[Start of Attachment]
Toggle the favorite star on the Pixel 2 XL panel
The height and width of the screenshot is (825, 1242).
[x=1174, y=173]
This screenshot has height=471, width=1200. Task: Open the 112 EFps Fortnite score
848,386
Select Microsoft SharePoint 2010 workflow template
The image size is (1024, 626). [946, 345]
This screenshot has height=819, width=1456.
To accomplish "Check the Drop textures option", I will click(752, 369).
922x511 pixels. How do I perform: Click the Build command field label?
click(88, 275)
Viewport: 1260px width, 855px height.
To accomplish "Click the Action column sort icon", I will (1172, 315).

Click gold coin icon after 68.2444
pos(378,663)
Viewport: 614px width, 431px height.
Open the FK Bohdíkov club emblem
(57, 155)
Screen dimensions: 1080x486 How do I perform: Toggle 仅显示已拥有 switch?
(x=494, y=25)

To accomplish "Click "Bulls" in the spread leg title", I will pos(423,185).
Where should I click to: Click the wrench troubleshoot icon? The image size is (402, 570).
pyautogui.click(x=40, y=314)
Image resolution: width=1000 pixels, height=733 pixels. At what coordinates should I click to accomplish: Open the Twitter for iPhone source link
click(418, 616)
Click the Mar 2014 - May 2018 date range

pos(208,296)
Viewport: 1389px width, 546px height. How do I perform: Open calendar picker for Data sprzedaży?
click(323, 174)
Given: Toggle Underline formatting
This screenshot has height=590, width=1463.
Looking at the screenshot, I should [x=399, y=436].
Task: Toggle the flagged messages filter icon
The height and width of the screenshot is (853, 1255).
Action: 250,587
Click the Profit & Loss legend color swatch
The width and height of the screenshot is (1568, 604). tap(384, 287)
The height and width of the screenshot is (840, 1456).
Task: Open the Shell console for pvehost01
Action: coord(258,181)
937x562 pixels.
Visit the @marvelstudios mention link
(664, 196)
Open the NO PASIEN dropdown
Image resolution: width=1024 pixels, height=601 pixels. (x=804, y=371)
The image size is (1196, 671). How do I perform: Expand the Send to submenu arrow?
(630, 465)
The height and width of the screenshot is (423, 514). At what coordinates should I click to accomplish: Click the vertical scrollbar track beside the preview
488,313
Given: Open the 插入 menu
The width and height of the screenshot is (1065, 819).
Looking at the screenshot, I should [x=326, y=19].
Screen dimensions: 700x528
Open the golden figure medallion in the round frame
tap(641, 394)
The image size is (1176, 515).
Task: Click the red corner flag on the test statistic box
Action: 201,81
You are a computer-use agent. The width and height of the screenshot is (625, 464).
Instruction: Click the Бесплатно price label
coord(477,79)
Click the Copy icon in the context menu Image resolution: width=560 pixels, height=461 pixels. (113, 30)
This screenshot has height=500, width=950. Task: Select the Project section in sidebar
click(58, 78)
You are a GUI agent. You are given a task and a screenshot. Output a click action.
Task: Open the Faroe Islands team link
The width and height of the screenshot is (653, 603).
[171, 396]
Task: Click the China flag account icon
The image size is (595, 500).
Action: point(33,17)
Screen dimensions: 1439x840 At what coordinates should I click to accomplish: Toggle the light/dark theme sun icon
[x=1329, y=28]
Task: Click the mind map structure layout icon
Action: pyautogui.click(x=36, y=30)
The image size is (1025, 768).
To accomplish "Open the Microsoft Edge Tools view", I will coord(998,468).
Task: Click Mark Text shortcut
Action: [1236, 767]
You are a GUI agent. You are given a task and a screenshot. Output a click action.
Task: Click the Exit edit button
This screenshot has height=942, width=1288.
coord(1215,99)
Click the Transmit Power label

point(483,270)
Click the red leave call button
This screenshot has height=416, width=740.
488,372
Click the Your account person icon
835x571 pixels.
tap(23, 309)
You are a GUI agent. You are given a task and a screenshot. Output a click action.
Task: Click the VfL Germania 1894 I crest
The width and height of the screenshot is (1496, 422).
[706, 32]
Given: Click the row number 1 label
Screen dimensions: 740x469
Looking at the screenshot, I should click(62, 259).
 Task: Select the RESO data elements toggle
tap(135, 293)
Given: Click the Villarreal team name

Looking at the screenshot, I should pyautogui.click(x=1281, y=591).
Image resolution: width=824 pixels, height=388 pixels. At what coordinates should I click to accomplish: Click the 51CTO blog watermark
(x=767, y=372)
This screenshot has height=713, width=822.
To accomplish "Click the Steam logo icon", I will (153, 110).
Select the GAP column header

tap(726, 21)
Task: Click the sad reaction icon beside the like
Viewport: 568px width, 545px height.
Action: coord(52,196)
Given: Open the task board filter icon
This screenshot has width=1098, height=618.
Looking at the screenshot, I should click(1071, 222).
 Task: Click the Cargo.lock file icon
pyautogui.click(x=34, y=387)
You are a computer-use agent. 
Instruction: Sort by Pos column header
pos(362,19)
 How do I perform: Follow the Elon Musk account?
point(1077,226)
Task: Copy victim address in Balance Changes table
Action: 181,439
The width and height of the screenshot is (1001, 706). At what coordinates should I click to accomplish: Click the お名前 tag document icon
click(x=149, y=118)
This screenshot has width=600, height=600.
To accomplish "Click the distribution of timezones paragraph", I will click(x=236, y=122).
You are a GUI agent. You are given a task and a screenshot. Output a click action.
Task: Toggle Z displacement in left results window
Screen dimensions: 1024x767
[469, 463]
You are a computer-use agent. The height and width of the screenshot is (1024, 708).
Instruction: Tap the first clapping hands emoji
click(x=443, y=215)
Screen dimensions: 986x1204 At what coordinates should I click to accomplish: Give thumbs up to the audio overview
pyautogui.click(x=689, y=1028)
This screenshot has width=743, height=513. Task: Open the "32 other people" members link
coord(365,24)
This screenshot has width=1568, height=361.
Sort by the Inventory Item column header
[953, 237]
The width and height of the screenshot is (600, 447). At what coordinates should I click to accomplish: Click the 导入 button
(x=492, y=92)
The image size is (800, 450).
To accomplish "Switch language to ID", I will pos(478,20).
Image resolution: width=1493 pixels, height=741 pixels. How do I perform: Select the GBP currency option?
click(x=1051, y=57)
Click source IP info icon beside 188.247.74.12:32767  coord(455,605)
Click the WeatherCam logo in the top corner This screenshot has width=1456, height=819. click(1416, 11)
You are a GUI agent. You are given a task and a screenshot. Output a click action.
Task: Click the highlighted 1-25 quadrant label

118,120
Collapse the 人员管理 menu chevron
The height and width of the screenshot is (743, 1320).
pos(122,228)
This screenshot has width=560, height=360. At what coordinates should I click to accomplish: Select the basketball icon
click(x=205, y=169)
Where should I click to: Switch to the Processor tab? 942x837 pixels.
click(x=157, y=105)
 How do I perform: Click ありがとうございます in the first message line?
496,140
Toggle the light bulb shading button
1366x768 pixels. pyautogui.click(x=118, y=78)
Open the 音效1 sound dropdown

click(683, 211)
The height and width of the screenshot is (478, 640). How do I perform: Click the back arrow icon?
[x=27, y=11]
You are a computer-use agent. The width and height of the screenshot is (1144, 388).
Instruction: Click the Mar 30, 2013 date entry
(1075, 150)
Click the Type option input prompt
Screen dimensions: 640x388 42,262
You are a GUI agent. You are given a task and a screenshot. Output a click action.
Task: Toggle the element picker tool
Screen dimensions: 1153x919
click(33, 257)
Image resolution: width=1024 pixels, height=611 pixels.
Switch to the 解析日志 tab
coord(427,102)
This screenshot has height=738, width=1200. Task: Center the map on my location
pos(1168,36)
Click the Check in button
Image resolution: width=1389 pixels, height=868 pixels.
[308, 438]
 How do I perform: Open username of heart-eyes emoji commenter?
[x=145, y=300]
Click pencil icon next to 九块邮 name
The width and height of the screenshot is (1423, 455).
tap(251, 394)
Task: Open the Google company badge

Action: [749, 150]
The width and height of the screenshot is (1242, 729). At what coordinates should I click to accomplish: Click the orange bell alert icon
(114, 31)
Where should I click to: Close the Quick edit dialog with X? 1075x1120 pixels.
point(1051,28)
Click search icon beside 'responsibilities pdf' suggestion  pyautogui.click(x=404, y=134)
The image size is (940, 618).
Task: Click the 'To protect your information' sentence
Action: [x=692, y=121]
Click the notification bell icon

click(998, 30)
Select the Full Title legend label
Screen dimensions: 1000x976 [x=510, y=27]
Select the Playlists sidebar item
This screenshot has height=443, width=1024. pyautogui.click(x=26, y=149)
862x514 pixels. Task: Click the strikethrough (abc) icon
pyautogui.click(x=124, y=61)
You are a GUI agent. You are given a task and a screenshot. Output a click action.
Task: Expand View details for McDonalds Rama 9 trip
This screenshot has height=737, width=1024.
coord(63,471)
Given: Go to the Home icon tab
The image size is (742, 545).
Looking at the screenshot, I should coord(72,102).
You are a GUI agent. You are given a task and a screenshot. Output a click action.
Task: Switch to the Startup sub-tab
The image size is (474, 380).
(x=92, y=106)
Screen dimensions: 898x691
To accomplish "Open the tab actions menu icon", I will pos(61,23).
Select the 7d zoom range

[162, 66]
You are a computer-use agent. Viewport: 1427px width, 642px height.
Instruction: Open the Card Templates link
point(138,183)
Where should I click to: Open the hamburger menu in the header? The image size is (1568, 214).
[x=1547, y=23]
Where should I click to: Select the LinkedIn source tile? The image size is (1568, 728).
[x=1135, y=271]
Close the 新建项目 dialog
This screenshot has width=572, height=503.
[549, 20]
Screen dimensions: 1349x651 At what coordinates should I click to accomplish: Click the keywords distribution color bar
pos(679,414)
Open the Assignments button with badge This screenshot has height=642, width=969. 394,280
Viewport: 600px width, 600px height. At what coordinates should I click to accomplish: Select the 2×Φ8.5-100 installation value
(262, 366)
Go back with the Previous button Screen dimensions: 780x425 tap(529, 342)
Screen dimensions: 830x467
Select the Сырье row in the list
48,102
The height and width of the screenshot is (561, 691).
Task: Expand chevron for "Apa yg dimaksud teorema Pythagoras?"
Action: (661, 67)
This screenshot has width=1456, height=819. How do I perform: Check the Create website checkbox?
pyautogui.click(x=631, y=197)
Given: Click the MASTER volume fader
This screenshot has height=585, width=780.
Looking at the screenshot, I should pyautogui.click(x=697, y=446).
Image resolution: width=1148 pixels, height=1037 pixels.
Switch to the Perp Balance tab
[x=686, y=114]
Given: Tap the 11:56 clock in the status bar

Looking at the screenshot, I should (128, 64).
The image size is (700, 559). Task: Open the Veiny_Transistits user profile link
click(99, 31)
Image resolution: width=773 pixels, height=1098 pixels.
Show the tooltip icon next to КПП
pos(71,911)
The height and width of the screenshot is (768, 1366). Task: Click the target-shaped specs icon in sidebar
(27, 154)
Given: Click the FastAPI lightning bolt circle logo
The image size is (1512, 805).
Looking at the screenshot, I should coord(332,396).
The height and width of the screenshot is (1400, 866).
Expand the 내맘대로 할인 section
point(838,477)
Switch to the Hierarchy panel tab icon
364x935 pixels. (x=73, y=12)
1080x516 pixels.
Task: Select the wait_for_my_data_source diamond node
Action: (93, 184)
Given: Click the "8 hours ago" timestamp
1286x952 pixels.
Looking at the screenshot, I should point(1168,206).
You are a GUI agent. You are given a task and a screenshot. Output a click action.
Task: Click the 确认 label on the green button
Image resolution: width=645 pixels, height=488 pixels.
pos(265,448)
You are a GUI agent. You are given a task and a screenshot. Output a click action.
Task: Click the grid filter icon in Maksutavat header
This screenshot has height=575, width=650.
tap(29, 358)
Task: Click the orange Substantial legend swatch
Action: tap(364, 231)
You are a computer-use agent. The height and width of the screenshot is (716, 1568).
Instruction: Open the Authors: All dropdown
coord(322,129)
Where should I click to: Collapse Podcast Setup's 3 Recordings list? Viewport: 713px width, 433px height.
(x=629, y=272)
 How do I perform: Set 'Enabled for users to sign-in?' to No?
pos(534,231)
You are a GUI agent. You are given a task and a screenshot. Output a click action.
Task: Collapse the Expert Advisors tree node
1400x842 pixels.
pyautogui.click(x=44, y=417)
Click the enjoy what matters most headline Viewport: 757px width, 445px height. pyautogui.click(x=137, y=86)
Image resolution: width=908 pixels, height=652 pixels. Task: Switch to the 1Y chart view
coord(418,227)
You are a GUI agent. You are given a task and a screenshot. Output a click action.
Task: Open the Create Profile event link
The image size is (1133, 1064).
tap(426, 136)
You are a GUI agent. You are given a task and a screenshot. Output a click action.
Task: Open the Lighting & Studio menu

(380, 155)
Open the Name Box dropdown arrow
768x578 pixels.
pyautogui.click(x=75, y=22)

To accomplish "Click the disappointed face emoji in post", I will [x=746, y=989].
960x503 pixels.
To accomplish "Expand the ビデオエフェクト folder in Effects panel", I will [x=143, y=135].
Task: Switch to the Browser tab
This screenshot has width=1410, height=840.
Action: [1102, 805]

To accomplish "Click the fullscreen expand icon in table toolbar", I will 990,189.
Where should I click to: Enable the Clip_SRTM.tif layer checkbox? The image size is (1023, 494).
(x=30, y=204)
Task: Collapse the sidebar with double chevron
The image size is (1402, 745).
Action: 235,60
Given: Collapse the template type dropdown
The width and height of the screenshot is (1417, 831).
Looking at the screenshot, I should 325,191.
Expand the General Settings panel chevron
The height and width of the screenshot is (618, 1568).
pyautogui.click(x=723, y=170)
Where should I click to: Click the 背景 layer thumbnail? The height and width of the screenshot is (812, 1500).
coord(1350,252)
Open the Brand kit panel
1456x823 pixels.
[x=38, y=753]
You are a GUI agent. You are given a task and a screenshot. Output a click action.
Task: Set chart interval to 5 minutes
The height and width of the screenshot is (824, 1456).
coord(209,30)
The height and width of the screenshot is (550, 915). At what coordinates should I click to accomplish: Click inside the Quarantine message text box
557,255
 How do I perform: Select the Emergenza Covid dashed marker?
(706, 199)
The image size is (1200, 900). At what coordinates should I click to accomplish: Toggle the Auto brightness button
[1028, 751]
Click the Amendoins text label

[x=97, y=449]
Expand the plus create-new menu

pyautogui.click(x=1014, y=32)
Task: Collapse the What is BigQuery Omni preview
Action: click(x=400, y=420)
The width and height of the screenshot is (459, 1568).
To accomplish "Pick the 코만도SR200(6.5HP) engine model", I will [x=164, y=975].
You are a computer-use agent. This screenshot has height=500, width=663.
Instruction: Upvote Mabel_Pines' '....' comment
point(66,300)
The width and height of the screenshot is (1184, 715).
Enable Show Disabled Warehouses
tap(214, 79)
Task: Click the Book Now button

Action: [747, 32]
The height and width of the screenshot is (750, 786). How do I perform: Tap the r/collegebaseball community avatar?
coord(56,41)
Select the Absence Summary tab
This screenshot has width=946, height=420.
[End of Attachment]
__Activity__:
From the entries above, show each line that includes the string "filter".

__Task response__:
Task: Toggle the flagged messages filter icon
Given: Open the task board filter icon
Task: Click the grid filter icon in Maksutavat header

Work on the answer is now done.